[[ RECORDS FOR THE EXERCISE, beginning ]]
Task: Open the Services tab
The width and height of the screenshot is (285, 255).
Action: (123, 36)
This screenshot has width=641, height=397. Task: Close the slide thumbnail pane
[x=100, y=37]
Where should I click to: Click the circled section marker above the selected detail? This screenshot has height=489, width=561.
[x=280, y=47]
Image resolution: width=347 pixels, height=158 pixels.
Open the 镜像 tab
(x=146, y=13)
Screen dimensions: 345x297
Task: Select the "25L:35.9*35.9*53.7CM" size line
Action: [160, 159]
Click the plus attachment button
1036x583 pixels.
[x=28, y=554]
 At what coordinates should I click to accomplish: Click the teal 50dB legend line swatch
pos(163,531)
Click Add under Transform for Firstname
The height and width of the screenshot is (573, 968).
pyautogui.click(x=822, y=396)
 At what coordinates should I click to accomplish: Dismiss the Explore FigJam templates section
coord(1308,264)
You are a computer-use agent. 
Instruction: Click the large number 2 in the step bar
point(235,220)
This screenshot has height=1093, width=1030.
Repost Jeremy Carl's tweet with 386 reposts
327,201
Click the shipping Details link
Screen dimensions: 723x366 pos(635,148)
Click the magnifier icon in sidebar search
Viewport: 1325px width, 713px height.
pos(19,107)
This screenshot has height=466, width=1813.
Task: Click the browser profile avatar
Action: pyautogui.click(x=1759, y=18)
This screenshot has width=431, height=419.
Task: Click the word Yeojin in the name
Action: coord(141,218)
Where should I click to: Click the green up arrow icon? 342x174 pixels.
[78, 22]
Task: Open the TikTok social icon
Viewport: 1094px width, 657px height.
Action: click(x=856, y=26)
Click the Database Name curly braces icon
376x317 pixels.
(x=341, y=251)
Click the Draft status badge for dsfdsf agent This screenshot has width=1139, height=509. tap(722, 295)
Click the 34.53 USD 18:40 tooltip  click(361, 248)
[[ RECORDS FOR THE EXERCISE, end ]]
**WHAT YOU HAVE TO DO:**
Copy the entries word for word. Leave nothing out.

**THE ANSWER:**
Task: Open the Services tab
The width and height of the screenshot is (285, 255).
Action: (123, 36)
This screenshot has width=641, height=397. Task: Close the slide thumbnail pane
[x=100, y=37]
Where should I click to: Click the circled section marker above the selected detail? This screenshot has height=489, width=561.
[x=280, y=47]
Image resolution: width=347 pixels, height=158 pixels.
Open the 镜像 tab
(x=146, y=13)
Screen dimensions: 345x297
Task: Select the "25L:35.9*35.9*53.7CM" size line
Action: [160, 159]
Click the plus attachment button
1036x583 pixels.
[x=28, y=554]
 At what coordinates should I click to accomplish: Click the teal 50dB legend line swatch
pos(163,531)
Click Add under Transform for Firstname
The height and width of the screenshot is (573, 968).
pyautogui.click(x=822, y=396)
 At what coordinates should I click to accomplish: Dismiss the Explore FigJam templates section
coord(1308,264)
You are a computer-use agent. 
Instruction: Click the large number 2 in the step bar
point(235,220)
This screenshot has height=1093, width=1030.
Repost Jeremy Carl's tweet with 386 reposts
327,201
Click the shipping Details link
Screen dimensions: 723x366 pos(635,148)
Click the magnifier icon in sidebar search
Viewport: 1325px width, 713px height.
pos(19,107)
This screenshot has height=466, width=1813.
Task: Click the browser profile avatar
Action: pyautogui.click(x=1759, y=18)
This screenshot has width=431, height=419.
Task: Click the word Yeojin in the name
Action: coord(141,218)
Where should I click to: Click the green up arrow icon? 342x174 pixels.
[78, 22]
Task: Open the TikTok social icon
Viewport: 1094px width, 657px height.
Action: click(x=856, y=26)
Click the Database Name curly braces icon
376x317 pixels.
(x=341, y=251)
Click the Draft status badge for dsfdsf agent This screenshot has width=1139, height=509. tap(722, 295)
Click the 34.53 USD 18:40 tooltip  click(361, 248)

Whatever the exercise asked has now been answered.